■ **To do**:
Duplicate the listing below from the line that contains "This screenshot has width=1320, height=719." through the line that contains "click(510, 40)", both lines included, and leave the pictures out of the copy.

■ **Data provided**:

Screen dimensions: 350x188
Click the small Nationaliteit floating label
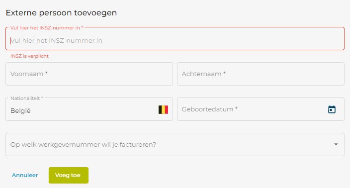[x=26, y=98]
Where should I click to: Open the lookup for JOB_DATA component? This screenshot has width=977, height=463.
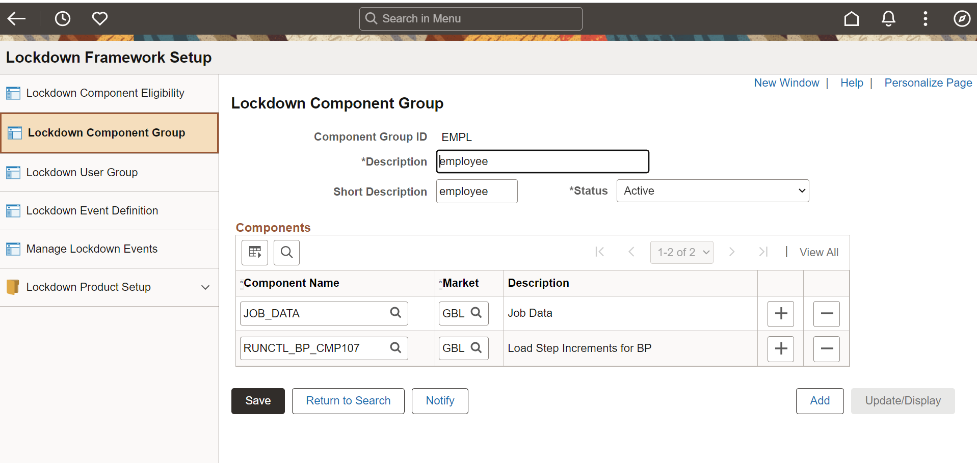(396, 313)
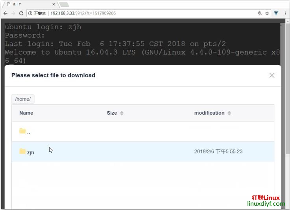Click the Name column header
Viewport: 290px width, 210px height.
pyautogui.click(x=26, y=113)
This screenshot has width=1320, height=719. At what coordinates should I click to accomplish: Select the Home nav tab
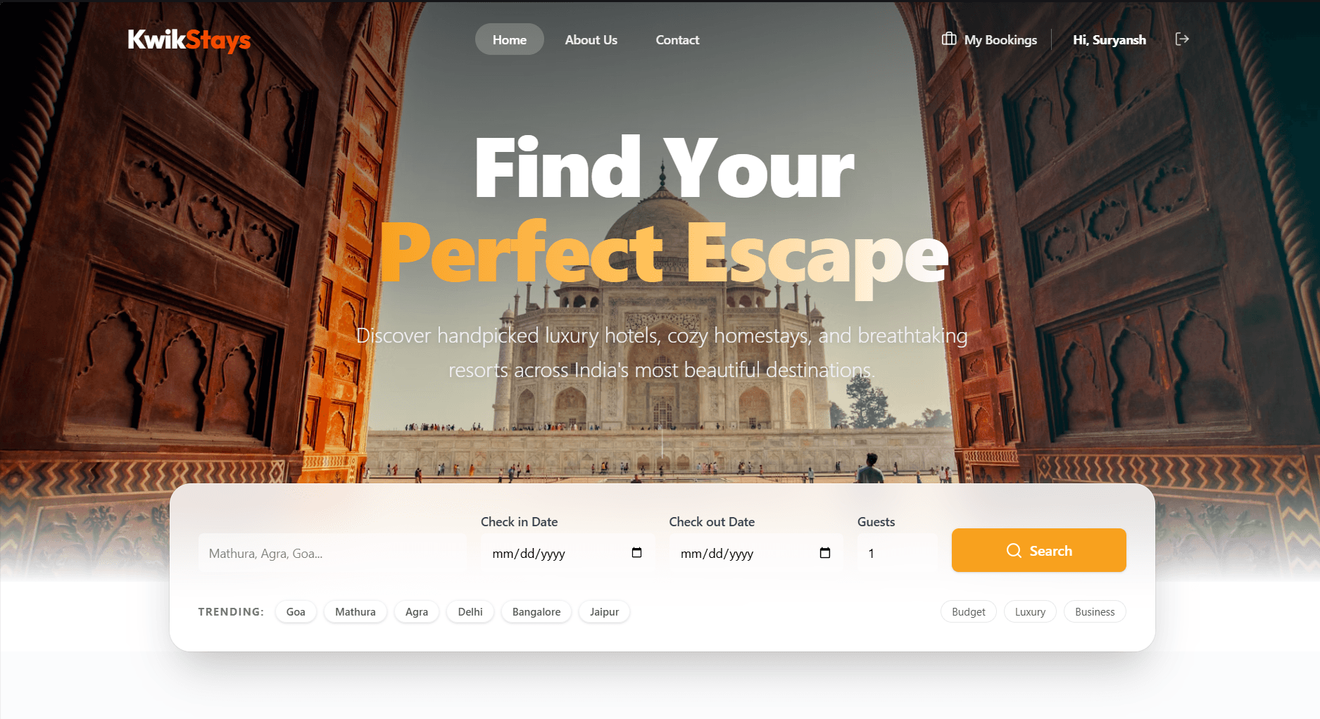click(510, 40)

==

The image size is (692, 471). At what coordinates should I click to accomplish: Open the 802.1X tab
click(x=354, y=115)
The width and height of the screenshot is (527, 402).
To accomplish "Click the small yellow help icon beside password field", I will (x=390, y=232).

■ **Result of the task**:
This screenshot has width=1320, height=719. At what coordinates should I click to accomplish: Select the Home nav tab
click(510, 40)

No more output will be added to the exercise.